Um grupo de empresários entregou o texto de um Projeto de Lei, ao governo federal e a parlamentares, no qual sugere que 30% dos recursos vindos da reforma administrativa e de privatizações sejam destinados para um programa de renda básica. A informação foi divulgada pelo jornal Folha de São Paulo, nesta quarta-feira (14).
A iniciativa é do grupo Manifesto Convergência Brasil, e tem entre os apoiadores: Elvaristo do Amaral, ex-executivo do setor financeiro; Frederico e Luiza Trajano, da Magazine Luiza; Fabio C. Barbosa, membro do Conselho da Fundação das Nações Unidas; Helena Nader, presidente de honra da Sociedade Brasileira para o Progresso da Ciência (SBPC); Hélio Magalhães, presidente do Conselho de Administração do Banco do Brasil; e Helio Mattar, diretor-presidente do Instituto Akatu.
De acordo com o texto, o recurso será destinado diretamente ao Programa Renda Brasil, substituto do Bolsa Família.

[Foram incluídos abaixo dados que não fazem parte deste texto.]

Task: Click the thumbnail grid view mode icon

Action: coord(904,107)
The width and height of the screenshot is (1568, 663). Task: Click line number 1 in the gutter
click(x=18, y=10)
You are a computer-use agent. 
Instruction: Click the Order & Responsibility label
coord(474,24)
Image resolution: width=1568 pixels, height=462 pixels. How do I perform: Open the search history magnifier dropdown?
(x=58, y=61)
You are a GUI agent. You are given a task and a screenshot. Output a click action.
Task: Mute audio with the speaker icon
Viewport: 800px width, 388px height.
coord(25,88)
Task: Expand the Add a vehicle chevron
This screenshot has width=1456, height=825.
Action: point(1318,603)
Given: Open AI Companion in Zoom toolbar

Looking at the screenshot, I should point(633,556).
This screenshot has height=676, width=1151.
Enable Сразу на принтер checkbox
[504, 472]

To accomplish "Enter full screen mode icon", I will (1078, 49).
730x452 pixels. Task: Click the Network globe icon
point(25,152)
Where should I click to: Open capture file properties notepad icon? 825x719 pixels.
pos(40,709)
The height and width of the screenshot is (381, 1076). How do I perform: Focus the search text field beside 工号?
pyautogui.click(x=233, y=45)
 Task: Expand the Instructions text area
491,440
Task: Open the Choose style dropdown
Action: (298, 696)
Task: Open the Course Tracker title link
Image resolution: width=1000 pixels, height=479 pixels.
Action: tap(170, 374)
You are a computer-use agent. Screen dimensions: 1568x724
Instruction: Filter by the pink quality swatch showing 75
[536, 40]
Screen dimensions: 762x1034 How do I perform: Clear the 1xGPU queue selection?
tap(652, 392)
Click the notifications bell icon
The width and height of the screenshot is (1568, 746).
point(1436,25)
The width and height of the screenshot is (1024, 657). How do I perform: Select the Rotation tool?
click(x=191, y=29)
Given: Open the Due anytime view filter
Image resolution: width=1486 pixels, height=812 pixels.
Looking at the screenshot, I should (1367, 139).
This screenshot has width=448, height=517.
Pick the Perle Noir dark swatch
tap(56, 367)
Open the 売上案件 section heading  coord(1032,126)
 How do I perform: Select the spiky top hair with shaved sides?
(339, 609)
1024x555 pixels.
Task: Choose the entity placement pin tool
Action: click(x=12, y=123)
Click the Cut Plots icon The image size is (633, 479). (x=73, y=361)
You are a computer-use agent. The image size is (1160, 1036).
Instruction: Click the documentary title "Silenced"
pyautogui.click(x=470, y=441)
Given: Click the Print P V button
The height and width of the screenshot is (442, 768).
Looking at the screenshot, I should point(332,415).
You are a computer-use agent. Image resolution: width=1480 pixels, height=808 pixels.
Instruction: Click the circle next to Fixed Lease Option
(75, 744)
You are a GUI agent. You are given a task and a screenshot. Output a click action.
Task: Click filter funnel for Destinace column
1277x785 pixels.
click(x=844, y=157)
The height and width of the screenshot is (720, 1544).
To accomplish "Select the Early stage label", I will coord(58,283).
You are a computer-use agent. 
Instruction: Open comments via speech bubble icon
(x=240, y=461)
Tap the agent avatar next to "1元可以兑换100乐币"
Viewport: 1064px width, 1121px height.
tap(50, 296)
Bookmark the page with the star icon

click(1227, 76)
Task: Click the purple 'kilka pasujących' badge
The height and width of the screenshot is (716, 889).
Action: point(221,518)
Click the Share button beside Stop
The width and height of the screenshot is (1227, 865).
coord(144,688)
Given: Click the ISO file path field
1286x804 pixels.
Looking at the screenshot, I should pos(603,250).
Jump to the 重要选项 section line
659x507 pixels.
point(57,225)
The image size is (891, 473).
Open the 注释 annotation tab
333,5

De tal forma, o aumento da despesa social se dá com redução de outras contas, sem afetar o teto de gastos.
O estimado é que seja possível arrecadar R$ 240 bilhões em dez anos para o programa, o que iria praticamente dobrar o orçamento atual do Bolsa Família.
“O que nos une é a convicção de que é necessário a sociedade civil se movimentar e dar suporte para que as reformas do Estado se movimentem, que o programa de privatização ande e que se incorpore uma maneira nova de fazer isso, direcionando um percentual significativo desses recursos para um programa de renda de natureza permanente”, afirmou o coordenador da iniciativa e cofundador do Movimento Convergência Brasil, Elvaristo do Amaral.
O projeto já foi apresentado a aproximadamente 70 congressistas e para representantes do governo federal. Agora, resta o texto ser entregue ao ministro Onyx Lorenzoni (Cidadania).
Como justificativa, o texto alega que o objetivo do projeto é “direcionar recursos para pautas sociais urgentes, principalmente no contexto brasileiro atual, em que milhões de brasileiros se encontram em estado de dramático desamparo econômico”.